Lorsqu’il s’agit d’alcool, le gouvernement caquiste s’accommode du rythme d’Ottawa. Il fait confiance aux Québécois pour consommer de façon responsable.

L’alcool, ce n’est pas banal non plus

CHRONIQUE / La consommation d’alcool a beau faire plus de ravages que le cannabis, le tabac ou les opioïdes, jusqu’à maintenant, elle ne préoccupe pas outre mesure le gouvernement Legault. Ses effets sur la santé et les problèmes sociaux qu’elle entraîne ne sont pourtant pas «banals», pour emprunter un adjectif cher au ministre Lionel Carmant.

Quand il s’agit du cannabis, le gouvernement caquiste ne recule devant rien pour signifier que même si le produit est maintenant légal, celui-ci n’est pas sans risque. 

Il place le Québec au sommet des provinces les plus sévères au Canada en fixant à 21 ans, plutôt qu’à 18 ou 19 ans, l’âge légal de la consommation.

Il s’assure dans une loi qu’aucune succursale de la Société québécoise du cannabis ne s’installera près des cégeps et des universités.

Qu’importe si sa loi force les 18-21 ans à s’approvisionner sur le marché noir plutôt que dans une succursale du cannabis où la qualité des produits est contrôlée.

Qu’importe que des décennies de prohibition n’aient pas freiné la consommation de cannabis chez les jeunes.

Qu’importe les arguments et les études d’experts, notamment ceux de la santé publique, remettant sérieusement en question le fondement de l’approche retenue par le ministre Carmant.

Par contre, lorsqu’il s’agit d’alcool, le gouvernement s’accommode du rythme d’Ottawa . Il fait confiance aux Québécois pour consommer de façon responsable.

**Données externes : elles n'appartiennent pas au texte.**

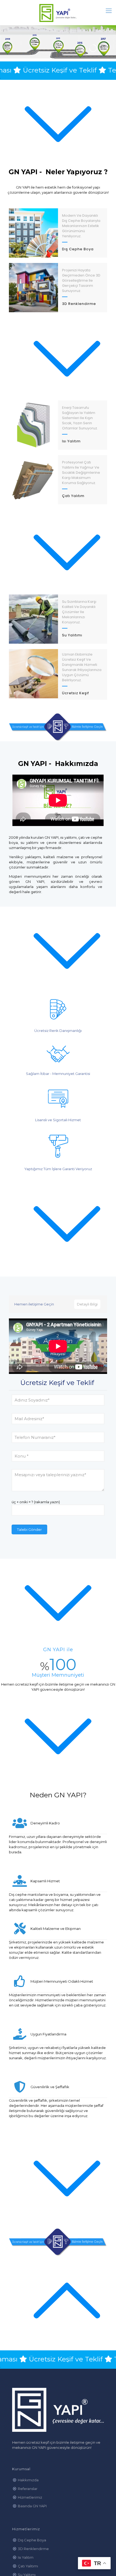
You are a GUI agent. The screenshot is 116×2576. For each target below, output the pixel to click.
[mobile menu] (108, 10)
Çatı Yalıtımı (28, 2566)
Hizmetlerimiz (30, 2497)
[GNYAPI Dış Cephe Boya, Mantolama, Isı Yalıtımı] (58, 12)
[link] (58, 727)
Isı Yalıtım (25, 2557)
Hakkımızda (28, 2480)
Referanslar (27, 2488)
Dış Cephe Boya (32, 2540)
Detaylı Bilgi (87, 1304)
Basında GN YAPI (32, 2506)
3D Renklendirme (33, 2549)
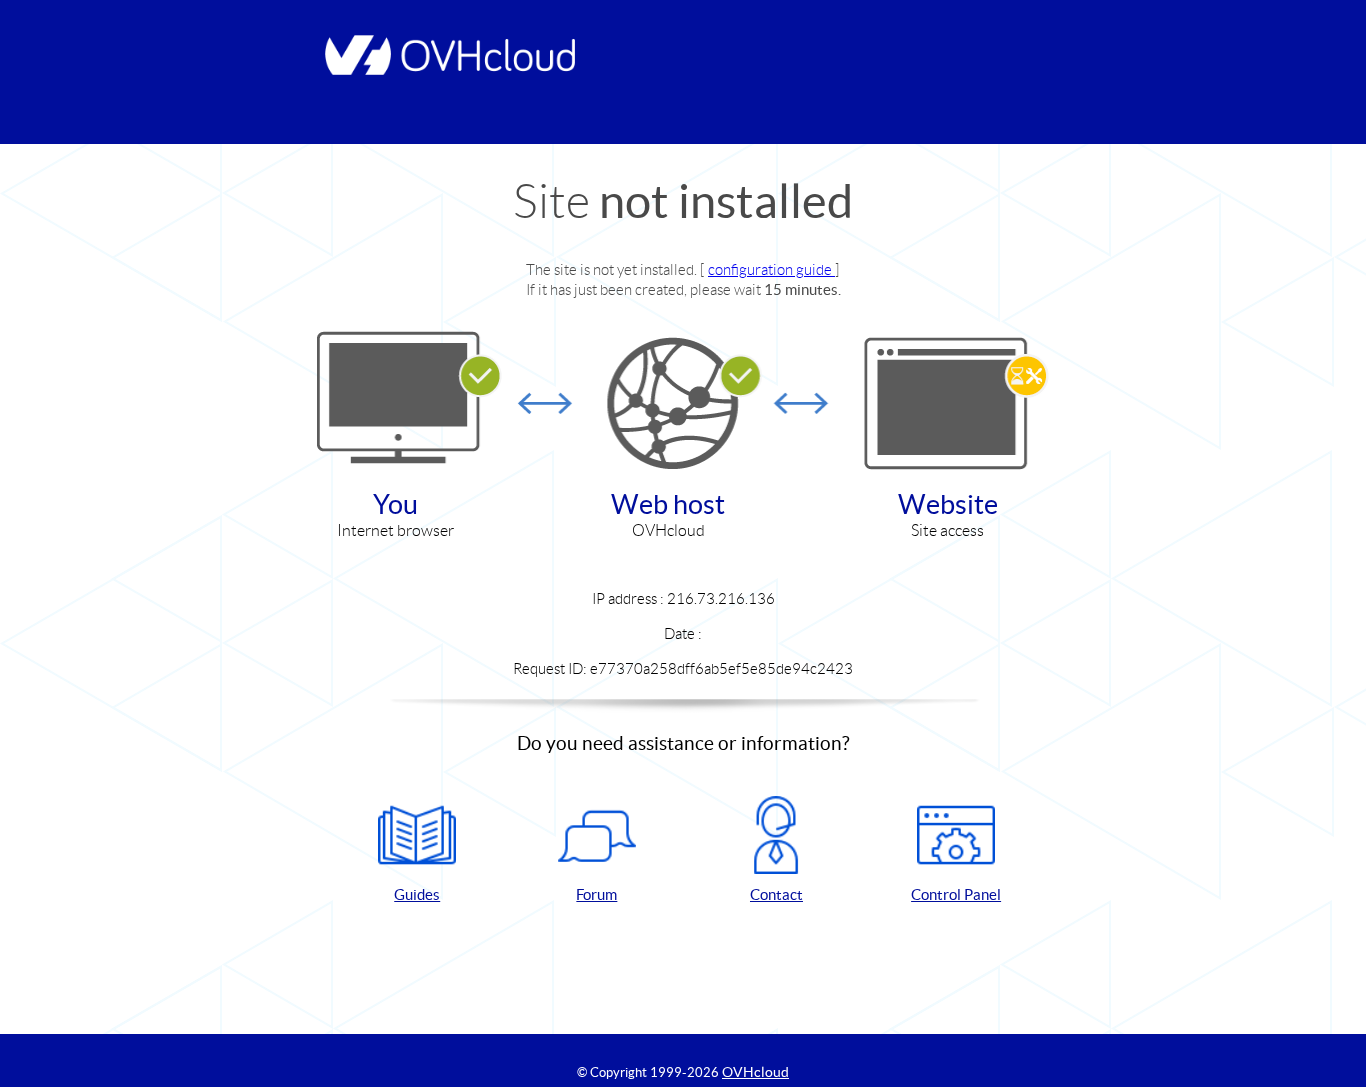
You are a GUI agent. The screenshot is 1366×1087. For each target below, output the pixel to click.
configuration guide (771, 269)
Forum (596, 894)
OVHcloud (755, 1072)
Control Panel (956, 894)
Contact (776, 894)
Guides (417, 894)
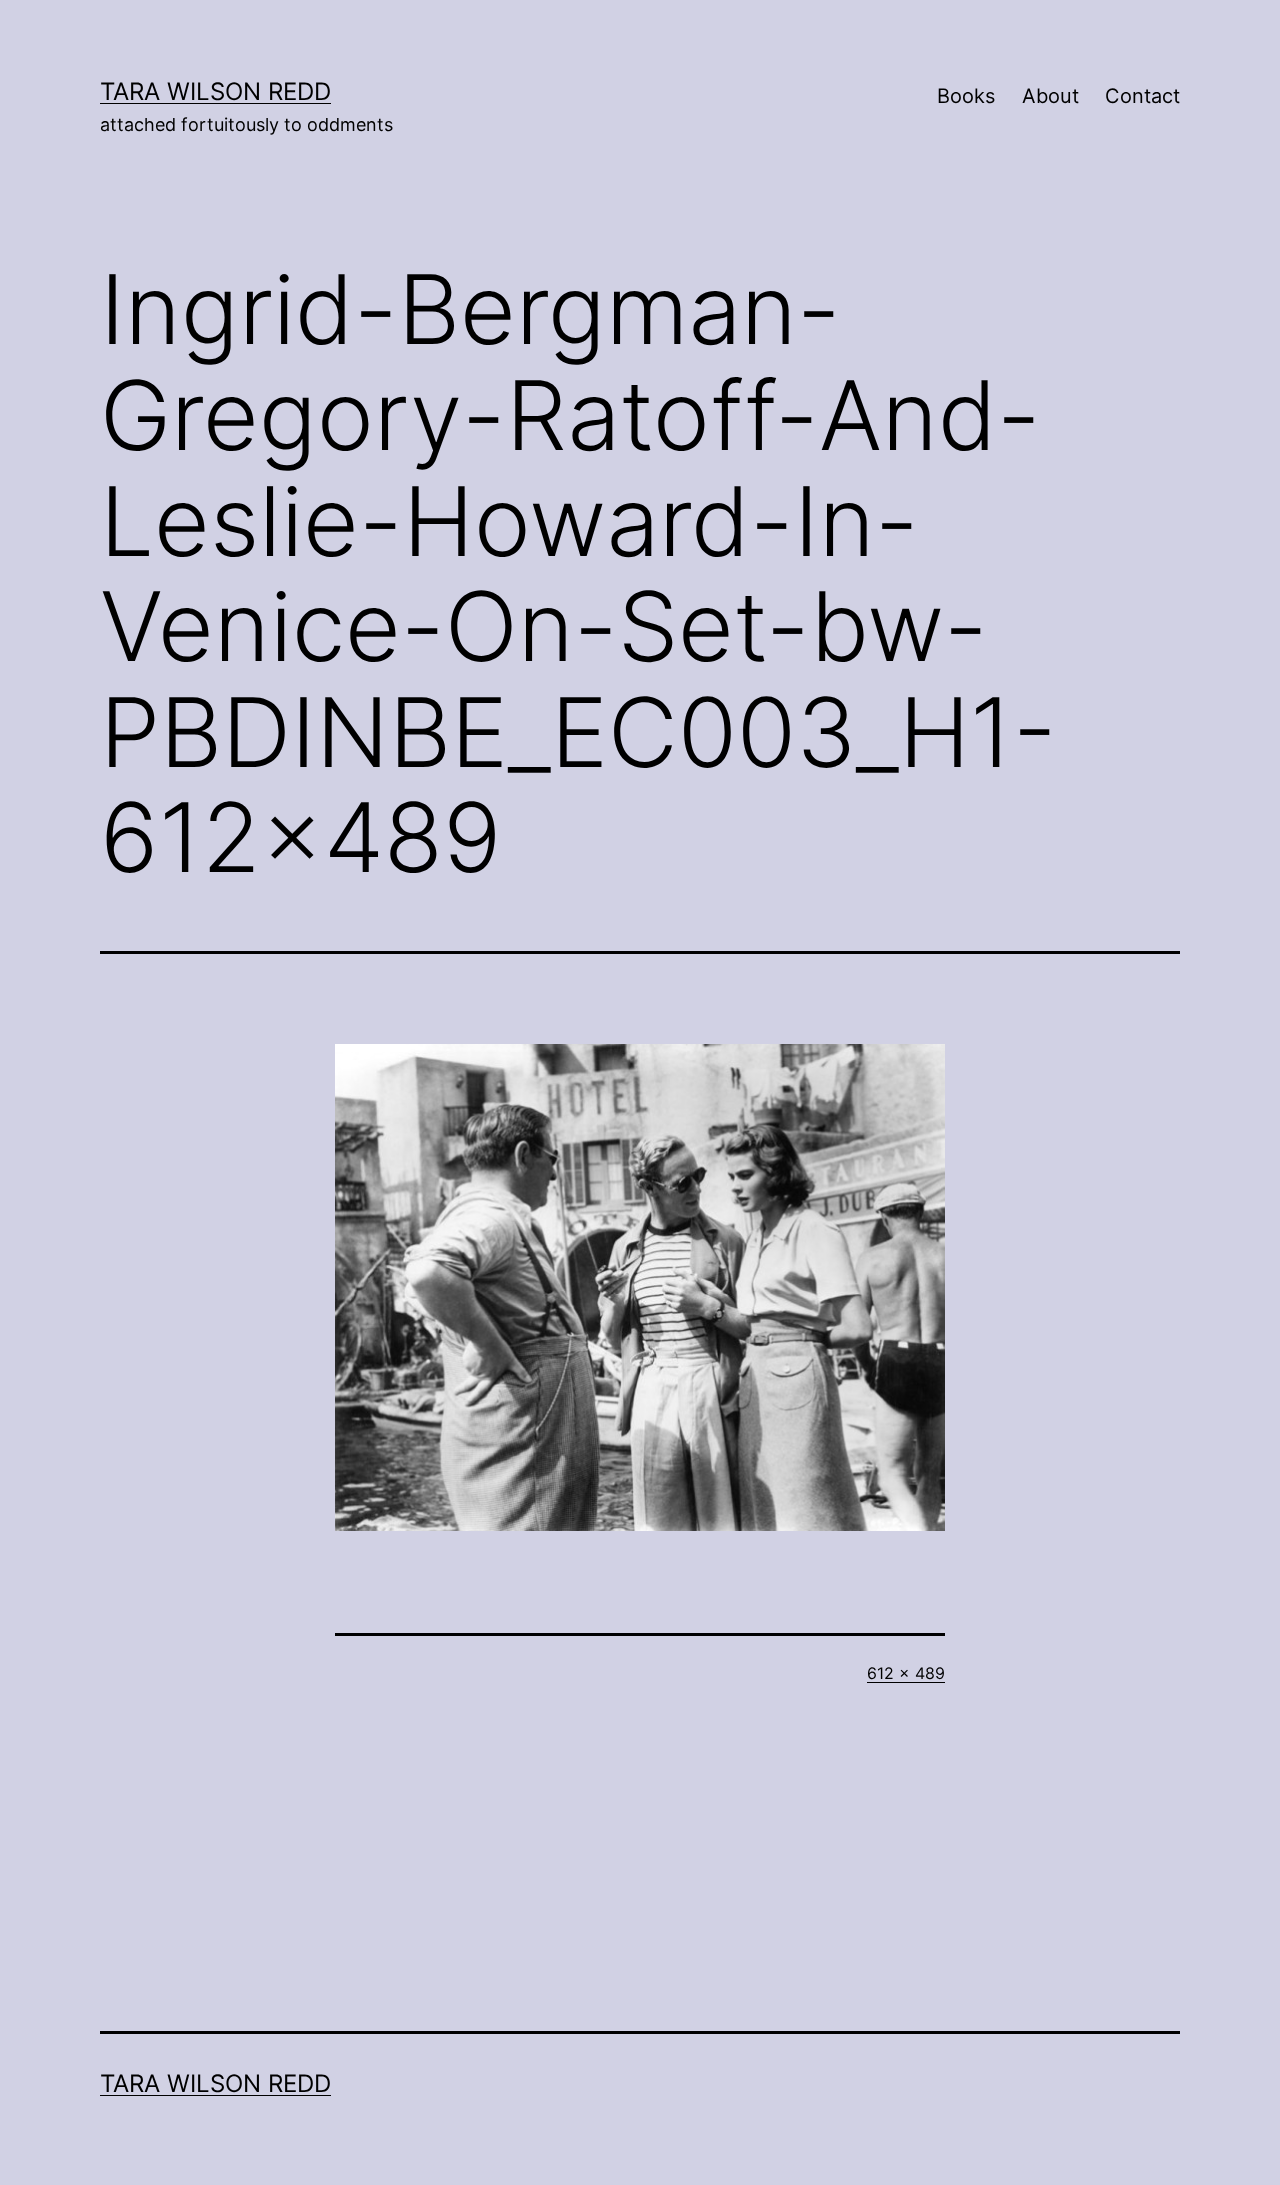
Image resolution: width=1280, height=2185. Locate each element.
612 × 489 (906, 1673)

Il ne s’inquiète pas des pratiques de la Société des alcools du Québec (SAQ).

La semaine dernière, à la suite du rapport du coroner Martin Larocque sur la mort d’Athéna Gervais, cette adolescente de 14 ans qui avait consommé l’équivalent de 12 verres de vin en buvant des boissons sucrées alcoolisées, Éduc’alcool a rappelé que le gouvernement du Québec avait un rôle à jouer dans ce dossier et non seulement celui d’Ottawa. 

Dans la cour du Québec

La législation sur le prix minimum, celle sur le lieu de vente et celle sur la publicité et la promotion sont toutes dans la cour du Québec, indique l’organisme. 

Le prix influence la consommation, surtout chez les jeunes. Éduc’alcool rapporte que des recherches scientifiques fixe à 1,70 $ le prix minimum raisonnable pour un verre standard. Une canette du genre de Four Loko ou de FCKD UP devrait donc se vendre 6,40 $ et non deux fois moins. Éduc’alcool signale que le gouvernement du Québec n’a toujours pas agi sur ce plan. 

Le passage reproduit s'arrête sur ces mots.